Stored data
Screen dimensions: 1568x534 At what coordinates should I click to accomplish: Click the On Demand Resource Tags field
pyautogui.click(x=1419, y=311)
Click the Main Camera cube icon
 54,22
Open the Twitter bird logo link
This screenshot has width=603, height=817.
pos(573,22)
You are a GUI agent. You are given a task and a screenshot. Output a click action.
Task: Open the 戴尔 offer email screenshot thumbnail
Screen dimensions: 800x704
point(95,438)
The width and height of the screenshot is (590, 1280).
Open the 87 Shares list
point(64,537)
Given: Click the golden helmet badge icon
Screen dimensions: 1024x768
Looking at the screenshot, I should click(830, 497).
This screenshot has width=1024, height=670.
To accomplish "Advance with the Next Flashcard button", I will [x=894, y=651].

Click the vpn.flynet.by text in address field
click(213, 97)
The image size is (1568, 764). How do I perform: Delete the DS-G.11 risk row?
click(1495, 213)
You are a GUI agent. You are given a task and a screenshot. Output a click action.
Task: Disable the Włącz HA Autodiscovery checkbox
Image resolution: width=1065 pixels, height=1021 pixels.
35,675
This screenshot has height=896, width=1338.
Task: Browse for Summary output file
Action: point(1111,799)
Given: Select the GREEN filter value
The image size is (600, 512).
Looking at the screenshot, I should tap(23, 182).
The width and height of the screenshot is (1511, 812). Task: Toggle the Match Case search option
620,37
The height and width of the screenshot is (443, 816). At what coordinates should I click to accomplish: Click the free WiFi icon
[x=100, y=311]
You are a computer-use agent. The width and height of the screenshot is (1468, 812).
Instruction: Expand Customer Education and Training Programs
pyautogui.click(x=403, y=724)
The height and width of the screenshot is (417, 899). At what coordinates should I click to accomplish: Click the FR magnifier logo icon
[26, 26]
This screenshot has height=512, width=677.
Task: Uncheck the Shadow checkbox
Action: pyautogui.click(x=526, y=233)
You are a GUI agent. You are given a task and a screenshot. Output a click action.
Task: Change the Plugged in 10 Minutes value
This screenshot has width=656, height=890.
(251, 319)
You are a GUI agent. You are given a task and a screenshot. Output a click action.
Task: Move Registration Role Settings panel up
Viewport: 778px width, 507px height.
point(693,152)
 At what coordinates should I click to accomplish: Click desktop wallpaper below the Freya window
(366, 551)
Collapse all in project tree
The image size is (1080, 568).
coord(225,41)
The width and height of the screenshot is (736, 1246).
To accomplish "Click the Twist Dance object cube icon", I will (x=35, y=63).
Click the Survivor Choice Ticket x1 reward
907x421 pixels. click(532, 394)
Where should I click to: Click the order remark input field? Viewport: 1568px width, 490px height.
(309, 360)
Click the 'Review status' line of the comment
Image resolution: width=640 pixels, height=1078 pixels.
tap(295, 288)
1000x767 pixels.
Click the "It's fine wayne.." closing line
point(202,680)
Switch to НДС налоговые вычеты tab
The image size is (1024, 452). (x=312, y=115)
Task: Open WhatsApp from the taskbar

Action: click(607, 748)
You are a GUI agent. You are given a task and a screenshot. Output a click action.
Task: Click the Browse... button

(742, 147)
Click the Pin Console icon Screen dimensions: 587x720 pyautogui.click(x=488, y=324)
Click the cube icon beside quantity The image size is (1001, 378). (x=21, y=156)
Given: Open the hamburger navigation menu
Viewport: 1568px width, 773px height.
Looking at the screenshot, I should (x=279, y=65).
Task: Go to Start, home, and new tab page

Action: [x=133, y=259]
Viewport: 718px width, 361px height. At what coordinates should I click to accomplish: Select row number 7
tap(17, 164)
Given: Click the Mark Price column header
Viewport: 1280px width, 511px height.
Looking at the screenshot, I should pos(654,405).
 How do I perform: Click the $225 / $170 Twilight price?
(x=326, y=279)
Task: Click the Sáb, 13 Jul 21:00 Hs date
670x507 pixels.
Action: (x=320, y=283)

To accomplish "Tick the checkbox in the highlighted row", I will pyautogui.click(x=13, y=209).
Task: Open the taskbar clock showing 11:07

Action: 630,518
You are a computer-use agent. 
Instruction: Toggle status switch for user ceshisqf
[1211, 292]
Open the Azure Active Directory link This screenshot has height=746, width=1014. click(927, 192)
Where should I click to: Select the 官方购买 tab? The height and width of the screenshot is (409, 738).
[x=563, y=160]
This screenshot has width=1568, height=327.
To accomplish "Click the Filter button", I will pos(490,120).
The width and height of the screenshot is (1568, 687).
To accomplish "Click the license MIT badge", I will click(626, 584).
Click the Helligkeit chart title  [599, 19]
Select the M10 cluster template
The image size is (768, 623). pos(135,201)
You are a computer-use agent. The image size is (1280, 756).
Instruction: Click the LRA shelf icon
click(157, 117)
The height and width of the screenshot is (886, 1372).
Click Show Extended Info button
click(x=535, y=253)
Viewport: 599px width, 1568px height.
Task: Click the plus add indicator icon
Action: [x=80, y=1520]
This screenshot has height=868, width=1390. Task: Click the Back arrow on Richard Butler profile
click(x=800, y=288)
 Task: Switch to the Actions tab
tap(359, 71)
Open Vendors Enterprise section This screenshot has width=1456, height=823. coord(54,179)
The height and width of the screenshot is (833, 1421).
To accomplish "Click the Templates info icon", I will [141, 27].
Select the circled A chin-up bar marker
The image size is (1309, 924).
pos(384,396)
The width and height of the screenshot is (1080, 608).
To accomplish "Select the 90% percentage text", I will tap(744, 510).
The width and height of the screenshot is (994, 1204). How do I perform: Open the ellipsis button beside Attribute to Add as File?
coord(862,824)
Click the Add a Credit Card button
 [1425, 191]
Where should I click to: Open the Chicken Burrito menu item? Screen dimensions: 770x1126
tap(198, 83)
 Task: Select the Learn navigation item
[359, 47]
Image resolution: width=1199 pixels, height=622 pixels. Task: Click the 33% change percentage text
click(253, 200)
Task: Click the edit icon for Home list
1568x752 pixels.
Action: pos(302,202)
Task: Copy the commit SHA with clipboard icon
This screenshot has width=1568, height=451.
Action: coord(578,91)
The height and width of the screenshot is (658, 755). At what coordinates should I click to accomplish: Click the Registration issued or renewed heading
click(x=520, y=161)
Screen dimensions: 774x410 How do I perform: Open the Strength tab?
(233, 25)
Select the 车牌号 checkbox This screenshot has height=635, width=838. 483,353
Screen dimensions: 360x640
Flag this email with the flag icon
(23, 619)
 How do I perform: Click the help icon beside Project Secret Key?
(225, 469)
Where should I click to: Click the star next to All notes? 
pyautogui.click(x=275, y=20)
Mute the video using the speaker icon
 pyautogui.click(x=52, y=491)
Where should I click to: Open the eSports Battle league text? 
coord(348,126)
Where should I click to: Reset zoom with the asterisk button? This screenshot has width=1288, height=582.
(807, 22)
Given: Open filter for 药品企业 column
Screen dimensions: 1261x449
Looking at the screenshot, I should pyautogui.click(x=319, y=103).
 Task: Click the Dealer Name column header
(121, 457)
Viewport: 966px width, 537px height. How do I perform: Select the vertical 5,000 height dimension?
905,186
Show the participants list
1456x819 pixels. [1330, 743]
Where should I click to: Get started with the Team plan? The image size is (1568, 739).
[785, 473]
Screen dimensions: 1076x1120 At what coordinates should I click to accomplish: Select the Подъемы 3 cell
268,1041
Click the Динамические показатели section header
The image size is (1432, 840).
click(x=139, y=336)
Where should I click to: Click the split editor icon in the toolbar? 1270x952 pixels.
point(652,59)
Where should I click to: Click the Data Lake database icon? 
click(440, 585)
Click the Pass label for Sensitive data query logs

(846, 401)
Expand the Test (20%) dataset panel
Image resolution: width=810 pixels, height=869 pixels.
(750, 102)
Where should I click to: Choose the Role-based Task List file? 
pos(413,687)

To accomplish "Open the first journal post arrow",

◆ Assigned task: Reproduce all lines from the records above that include the word "will".

◆ Result of this task:
To accomplish "Advance with the Next Flashcard button", I will [x=894, y=651].
To accomplish "Click the Twist Dance object cube icon", I will (x=35, y=63).
To accomplish "Tick the checkbox in the highlighted row", I will pyautogui.click(x=13, y=209).
To accomplish "Click the Filter button", I will pos(490,120).
To accomplish "Click the license MIT badge", I will click(626, 584).
To accomplish "Click the Templates info icon", I will [141, 27].
To accomplish "Select the 90% percentage text", I will tap(744, 510).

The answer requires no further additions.